Using a library like `secml-torch` simplifies research by providing standardized implementations of attacks and robust evaluation metrics.

### **7.1 Untargeted PGD with secml-torch**
We'll use the `PGD` class from `secml-torch`. Note that we must specify the `lb` (lower bound) and `ub` (upper bound) to match our normalized data range.

In [None]:
from secmlt.models.pytorch.base_pytorch_nn import BasePytorchClassifier
from secmlt.adv.evasion.pgd import PGD
from secmlt.adv.backends import Backends
from secmlt.adv.evasion.perturbation_models import LpPerturbationModels
from secmlt.metrics.classification import Accuracy, AttackSuccessRate

# Wrap our model
secml_model = BasePytorchClassifier(model)

# Define bounds based on MNIST normalization
# Reuse min_val and max_val computed earlier from mean/std

# Instantiate PGD
# To simulate FGSM, we can use num_steps=2
pgd_attack = PGD(
    perturbation_model=LpPerturbationModels.LINF,
    epsilon=0.3,
    num_steps=10,
    step_size=0.05,
    random_start=False,
    backend=Backends.NATIVE,
    lb=min_val,
    ub=max_val
)

# Run attack on a small batch from our test_loader
adv_loader = pgd_attack(secml_model, test_loader)

# Evaluate Robust Accuracy
acc_metric = Accuracy()
robust_acc = acc_metric(secml_model, adv_loader)
print(f"Robust Accuracy (PGD): {robust_acc.item() * 100:.2f}%")



### **7.2 Targeted Attack and Attack Success Rate (ASR)**
The **Attack Success Rate (ASR)** measures the percentage of samples that the attacker successfully pushed to the target class.


In [None]:

y_target_val = 8
pgd_targeted = PGD(
    perturbation_model=LpPerturbationModels.LINF,
    epsilon=0.3,
    num_steps=15,
    step_size=0.05,
    y_target=y_target_val,
    backend=Backends.NATIVE,
    lb=min_val,
    ub=max_val
)

adv_loader_targeted = pgd_targeted(secml_model, test_loader)

# Calculate ASR
asr_metric = AttackSuccessRate(y_target=y_target_val)
asr = asr_metric(secml_model, adv_loader_targeted)
print(f"Attack Success Rate (Target: {y_target_val}): {asr.item() * 100:.2f}%")

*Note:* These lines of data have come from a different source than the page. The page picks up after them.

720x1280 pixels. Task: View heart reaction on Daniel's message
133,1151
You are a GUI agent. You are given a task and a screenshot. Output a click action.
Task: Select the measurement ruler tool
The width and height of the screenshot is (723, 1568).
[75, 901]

## **9. Exercises** <a name="exercises"></a>

1. Run FGSM with $\epsilon \in \{0.05, 0.1, 0.2, 0.3\}$ and plot accuracy vs. $\epsilon$.  
2. Compare the perturbations visually between $\ell_\infty$ and $\ell_2$ attacks. You can display the difference array, e.g., `(x_adv - x).abs()`.  
3. Train an adversarially robust model using **PGD** instead of FGSM for 1 epoch and evaluate its robustness. How does training time change? 
4. Discuss why PGD is generally stronger than FGSM.